* _Goal of the exercise_
The entries are to be output word for word, with the pictures omitted.

* _Records supplied_
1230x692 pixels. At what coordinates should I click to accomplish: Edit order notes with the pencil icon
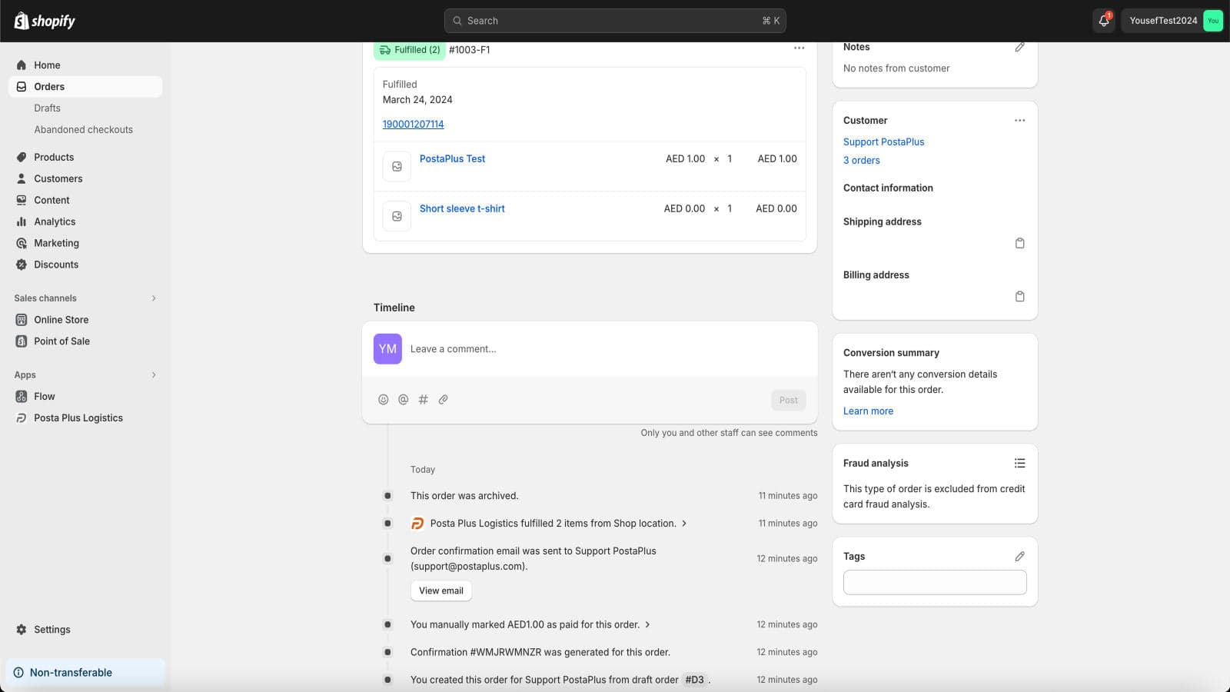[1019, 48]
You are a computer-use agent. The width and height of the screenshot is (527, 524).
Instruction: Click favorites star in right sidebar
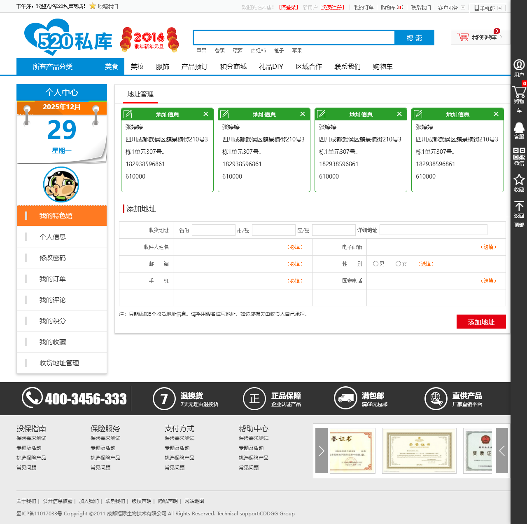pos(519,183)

* _Answer box_
1230x692 pixels. At what coordinates should I click to accomplish: Edit order notes with the pencil icon
[1019, 48]
You are a computer-use agent. The width and height of the screenshot is (527, 524).
Instruction: Click favorites star in right sidebar
pos(519,183)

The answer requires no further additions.